Little Links & Notes
Get Ready for the Forever Plague (The Tyee / Andrew Nikiforuk°). ‘Public health officials’ COVID complacency has opened the door to new illnesses and devastating long-term damage.’
This article is scary in its to-the-pointness. There’s a lot of bold, worrying claims within it. Some of which don’t have any links to papers to back them up. But either way, the gist of the article is:
- COVID isn’t going anywhere and is mutating quickly.
- Governments and the public aren’t behaving like the above is true.
One of the biggest takeaways I had from the article that I wasn’t aware of before is that each time you get COVID you’re more likely to get issues, especially long-term ones. I presumed it was the other way around. But:
Reinfections… just increase the damage from COVID, which can be profound: immune dysregulation, blood clots, nerve cell death, inflammation, lung damage, kidney failure and brain damage. […] But each and every infection will damage your immune system regardless of how mild the symptoms.
[…] A pandemic that progressively weakens its host population with each successive wave is ultimately more dangerous than one that dispatches 10 per cent of the population and then vanishes.
COVID continues to be scary. It’s now been over a year since I first got COVID (and the resulting long COVID) and I’m still dealing with the severe effects it’s had on me. Brain fog, sleep disturbances, fatigue and muscle soreness (the last two literally keep from exercising at all). Live your life, but remain cautious of COVID and just don’t forget that it is still out there.
Whilst reading this cute blog post° about someone growing to love a neighbours cat I discovered that in America it is unusual° for a cat to be an ‘outdoor cat’. Here in the UK the opposite is true.
Gulfstream’s latest £38 million private jet can’t land if there’s a brisk wind.
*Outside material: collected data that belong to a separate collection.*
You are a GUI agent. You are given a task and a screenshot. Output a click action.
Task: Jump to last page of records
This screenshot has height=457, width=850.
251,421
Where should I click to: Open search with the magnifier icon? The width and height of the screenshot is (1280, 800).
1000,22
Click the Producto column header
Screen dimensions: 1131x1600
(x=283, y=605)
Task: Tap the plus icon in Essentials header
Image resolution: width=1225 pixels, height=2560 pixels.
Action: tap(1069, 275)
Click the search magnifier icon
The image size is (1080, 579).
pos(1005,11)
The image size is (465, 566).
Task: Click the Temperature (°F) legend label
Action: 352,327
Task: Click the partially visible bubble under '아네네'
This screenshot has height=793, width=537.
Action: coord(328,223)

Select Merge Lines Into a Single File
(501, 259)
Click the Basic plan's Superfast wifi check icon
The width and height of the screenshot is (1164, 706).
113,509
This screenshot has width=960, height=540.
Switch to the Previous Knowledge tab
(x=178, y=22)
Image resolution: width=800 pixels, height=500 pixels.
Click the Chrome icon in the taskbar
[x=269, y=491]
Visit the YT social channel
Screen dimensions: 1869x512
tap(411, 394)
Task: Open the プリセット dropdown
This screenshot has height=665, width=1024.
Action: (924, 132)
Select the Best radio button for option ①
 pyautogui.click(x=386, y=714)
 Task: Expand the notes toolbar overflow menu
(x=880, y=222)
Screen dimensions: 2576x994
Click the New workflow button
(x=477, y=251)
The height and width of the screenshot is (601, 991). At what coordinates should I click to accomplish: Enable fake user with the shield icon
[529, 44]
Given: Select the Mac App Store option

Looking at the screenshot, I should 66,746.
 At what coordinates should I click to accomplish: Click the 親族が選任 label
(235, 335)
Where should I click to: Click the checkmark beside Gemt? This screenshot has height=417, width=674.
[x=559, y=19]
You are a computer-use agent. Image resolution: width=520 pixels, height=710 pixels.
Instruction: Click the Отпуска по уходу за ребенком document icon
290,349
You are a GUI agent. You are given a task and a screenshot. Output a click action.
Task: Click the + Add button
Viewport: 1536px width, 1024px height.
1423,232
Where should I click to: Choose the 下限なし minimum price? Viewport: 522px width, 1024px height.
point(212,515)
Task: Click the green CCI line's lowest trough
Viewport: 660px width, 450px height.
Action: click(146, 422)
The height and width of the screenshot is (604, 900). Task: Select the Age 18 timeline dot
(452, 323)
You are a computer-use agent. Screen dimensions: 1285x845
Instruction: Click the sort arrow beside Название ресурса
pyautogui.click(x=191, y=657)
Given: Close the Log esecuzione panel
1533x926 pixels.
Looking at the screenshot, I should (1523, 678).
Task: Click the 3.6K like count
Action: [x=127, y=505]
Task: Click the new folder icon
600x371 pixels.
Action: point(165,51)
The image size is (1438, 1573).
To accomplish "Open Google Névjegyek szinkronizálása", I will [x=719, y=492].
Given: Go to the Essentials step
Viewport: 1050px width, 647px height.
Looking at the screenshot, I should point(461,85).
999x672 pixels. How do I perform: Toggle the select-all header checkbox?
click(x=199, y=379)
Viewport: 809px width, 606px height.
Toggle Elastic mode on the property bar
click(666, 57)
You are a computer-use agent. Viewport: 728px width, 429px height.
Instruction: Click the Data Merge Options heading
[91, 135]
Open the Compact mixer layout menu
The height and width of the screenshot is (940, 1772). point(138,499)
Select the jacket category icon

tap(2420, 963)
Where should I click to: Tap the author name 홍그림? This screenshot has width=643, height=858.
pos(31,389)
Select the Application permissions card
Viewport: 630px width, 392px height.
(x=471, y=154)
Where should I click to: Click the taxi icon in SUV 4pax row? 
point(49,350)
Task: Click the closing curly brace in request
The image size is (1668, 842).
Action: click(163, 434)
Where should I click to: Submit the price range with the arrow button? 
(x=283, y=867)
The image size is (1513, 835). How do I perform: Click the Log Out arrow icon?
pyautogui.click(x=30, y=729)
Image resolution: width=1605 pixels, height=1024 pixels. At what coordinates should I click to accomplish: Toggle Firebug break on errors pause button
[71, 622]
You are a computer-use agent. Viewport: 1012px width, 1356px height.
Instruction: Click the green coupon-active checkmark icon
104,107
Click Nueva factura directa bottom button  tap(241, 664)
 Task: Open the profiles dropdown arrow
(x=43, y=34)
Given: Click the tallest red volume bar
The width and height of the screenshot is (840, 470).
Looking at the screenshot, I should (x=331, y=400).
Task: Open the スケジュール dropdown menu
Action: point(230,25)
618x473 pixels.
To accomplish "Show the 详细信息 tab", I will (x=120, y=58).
The billionaires who bought them aren’t happy about it.
“There’s a reason why going to a high school reunion is so awkward, and in some cases so terrifying: we are re-engaging with people with whom we shared a baseline, with whom we were (and still are) close to in age, and with whom we shared a common social environment at one point in our lives. our lives. That is why it is all the more mortifying to see the disparities, and why the urge to compare is far stronger than it would be with someone who went to high school in a different state or who graduated in a different year. We’re less likely to think of ourselves as their rival.”
All throughout the American War of Independence George Washington was a shareholder in the Bank of England (via Till Time’s Last Sand: A History of the Bank of England 1694-2013 by David Kynaston).
The Quest by Circadian Medicine to Make the Most of Our Body Clocks (New York Times°).